## DESCRIPTION OF THE TASK
Reproduce the data below without any changes, from the line with "Europe (396, 1090)" to the line with "inspiring is located", including both of those lines.

## RECORD SET
:::::

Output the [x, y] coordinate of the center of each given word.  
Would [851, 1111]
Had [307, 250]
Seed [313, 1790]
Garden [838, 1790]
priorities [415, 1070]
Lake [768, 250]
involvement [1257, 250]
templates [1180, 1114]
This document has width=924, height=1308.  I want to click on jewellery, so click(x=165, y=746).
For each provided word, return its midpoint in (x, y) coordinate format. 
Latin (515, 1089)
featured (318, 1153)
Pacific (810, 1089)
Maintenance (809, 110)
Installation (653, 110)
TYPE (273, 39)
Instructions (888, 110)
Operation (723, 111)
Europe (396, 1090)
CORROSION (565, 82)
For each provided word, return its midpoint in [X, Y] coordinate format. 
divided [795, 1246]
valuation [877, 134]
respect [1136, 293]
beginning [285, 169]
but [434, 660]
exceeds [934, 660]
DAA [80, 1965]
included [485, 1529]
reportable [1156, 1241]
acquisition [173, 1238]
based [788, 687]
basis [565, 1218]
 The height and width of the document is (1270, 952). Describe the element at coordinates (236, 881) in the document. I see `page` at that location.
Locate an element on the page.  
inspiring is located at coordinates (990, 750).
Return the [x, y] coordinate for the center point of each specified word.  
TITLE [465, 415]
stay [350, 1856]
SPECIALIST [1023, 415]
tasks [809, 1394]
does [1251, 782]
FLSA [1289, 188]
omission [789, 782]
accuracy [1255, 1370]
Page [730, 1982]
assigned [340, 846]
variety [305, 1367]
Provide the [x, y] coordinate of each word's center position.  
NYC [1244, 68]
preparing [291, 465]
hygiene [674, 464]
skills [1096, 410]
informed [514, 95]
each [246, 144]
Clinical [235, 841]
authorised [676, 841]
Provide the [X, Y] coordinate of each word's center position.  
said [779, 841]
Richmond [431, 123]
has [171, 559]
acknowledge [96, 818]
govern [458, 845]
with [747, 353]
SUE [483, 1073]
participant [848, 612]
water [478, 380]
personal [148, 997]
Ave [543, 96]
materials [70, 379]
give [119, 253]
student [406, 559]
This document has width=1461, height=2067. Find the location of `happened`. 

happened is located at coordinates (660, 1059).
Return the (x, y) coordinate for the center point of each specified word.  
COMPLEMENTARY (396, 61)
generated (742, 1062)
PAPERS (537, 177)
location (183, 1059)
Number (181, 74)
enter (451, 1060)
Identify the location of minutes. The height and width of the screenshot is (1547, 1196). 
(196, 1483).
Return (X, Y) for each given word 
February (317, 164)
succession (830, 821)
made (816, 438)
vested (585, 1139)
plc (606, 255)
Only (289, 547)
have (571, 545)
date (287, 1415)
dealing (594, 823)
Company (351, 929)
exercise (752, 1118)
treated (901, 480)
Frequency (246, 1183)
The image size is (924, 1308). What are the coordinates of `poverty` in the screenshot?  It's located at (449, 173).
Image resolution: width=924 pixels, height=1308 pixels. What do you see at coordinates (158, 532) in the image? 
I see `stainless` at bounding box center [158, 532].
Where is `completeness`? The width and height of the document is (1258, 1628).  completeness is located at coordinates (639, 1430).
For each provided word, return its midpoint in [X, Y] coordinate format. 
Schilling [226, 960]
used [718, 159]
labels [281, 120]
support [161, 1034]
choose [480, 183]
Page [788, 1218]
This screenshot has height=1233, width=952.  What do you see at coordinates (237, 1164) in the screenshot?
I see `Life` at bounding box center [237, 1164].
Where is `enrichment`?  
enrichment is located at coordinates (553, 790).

:::::

## RESPONSE TO THE TASK
Europe (396, 1090)
CORROSION (565, 82)
For each provided word, return its midpoint in [X, Y] coordinate format. 
divided [795, 1246]
valuation [877, 134]
respect [1136, 293]
beginning [285, 169]
but [434, 660]
exceeds [934, 660]
DAA [80, 1965]
included [485, 1529]
reportable [1156, 1241]
acquisition [173, 1238]
based [788, 687]
basis [565, 1218]
 The height and width of the document is (1270, 952). Describe the element at coordinates (236, 881) in the document. I see `page` at that location.
Locate an element on the page.  
inspiring is located at coordinates (990, 750).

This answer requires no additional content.